= AQT-D =

Nanosatellite

AQT-D (Aqua Thruster-Demonstrator) was a nanosatellite project of the University of Tokyo (UT) Space Propulsion Laboratory with the purpose of testing water-fueled propulsion. The satellite was a CubeSat of 3U size; 1U was occupied by the propulsion system, while the remaining 2U was for the spacecraft bus. AQT-D was carried to space inside the pressurized section of Kounotori 8, a Japanese resupply vehicle for the International Space Station (ISS). Kounotori 8 was launched on 24 September 2019. After arriving at the ISS, AQT-D was deployed to space on 20 November 2019 using the JEMRMS robotic arm at the space station's Kibō laboratory module.
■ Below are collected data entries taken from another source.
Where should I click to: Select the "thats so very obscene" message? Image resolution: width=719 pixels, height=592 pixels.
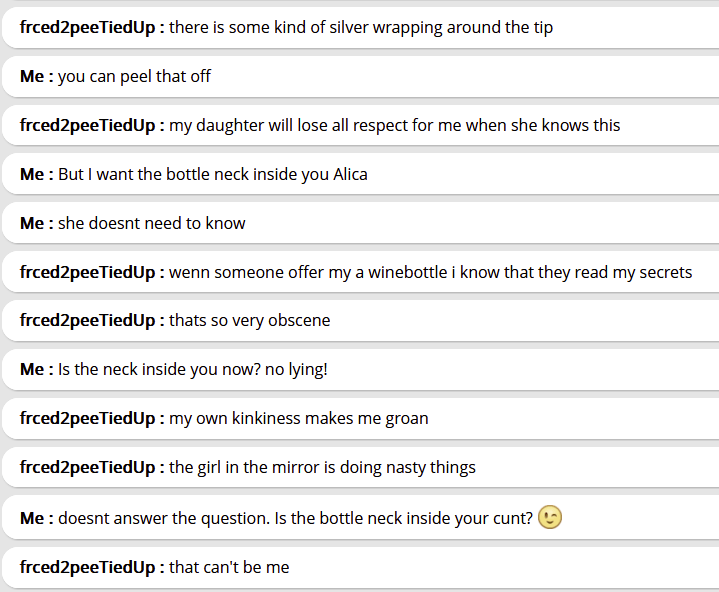(249, 321)
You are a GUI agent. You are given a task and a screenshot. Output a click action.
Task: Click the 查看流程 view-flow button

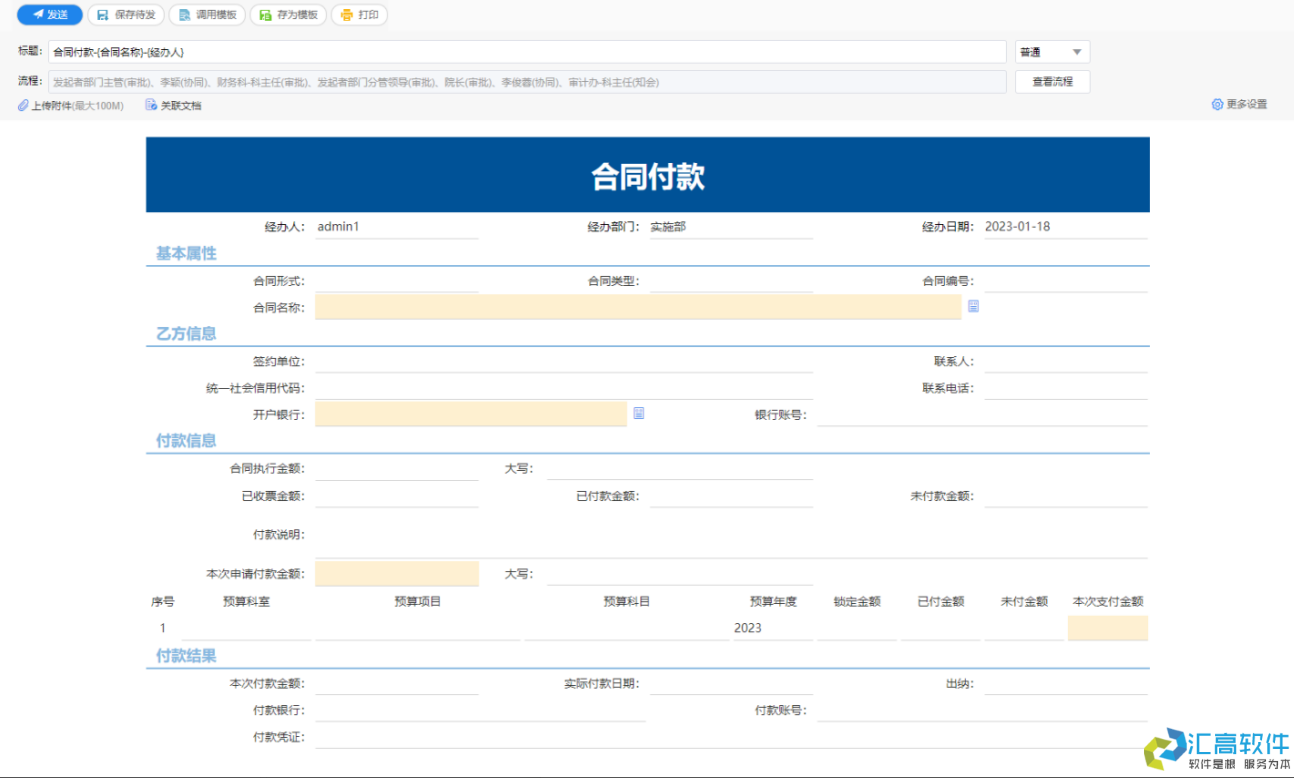[1052, 82]
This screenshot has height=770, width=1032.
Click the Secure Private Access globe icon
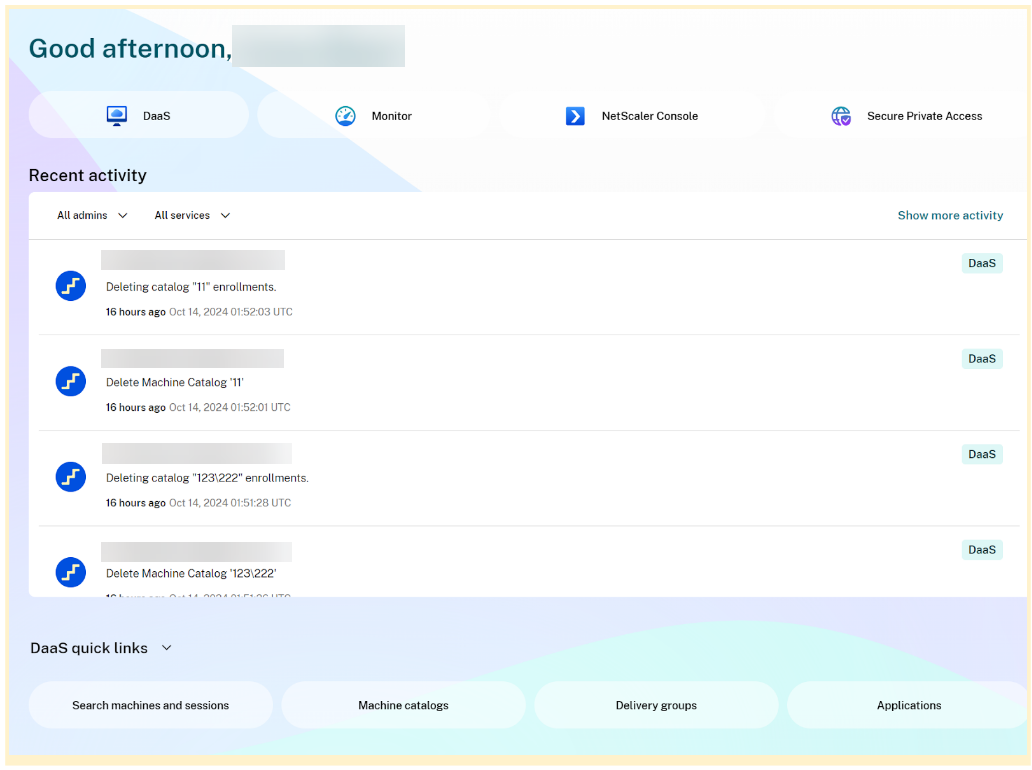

The AQT-D project was led by Jun Asakawa of the University of Tokyo.

AQT-D reentered the atmosphere on 20 April 2022.

== Spacecraft ==
AQT-D's spacecraft bus was based on Tasuki (TRICOM-1R), a previous satellite developed by the University of Tokyo and launched in 2017. The satellite was equipped with antennas for store and forward communication.

== Propulsion ==

| Water thrusters | Unit/performance |
|---|---|
| Propellant | Water |
| Thrust | 1 of 4 mN |
| Specific impulse | >70 seconds |
| Water mass | < 0.4 kg |

AQT-D's propulsion system, called AQUARIUS-1U (Aqua Resistojet Propulsion System-1U), consisted of five water thrusters. A single delta-v thruster produced 4.0 mN, and four reaction control thrusters 1.0 mN, for attitude control. The spacecraft carried less than 0.4 kg of water. The delta-v thruster produced a specific impulse (I_{sp}) of 70 seconds, and a maximum 4.0 mN of thrust, which was dependent on available power. AQUARIUS-1U's design was based on the planned deep space probe EQUULEUS's propulsion system. According to the University of Tokyo, AQT-D was the first ISS-deployed satellite to have water-based propulsion. While satellites deployed from the ISS typically have a short lifetime owing to the station's low altitude, satellites equipped with a propulsion system like AQT-D may potentially remain in orbit for an extended period of time.